Data —

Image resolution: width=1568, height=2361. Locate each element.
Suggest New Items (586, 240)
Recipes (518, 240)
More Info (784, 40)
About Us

Problem statement —
Exactly as written, output the material once more.

Task output —
Image resolution: width=1568, height=2361. Locate each element.
Suggest New Items (586, 240)
Recipes (518, 240)
More Info (784, 40)
About Us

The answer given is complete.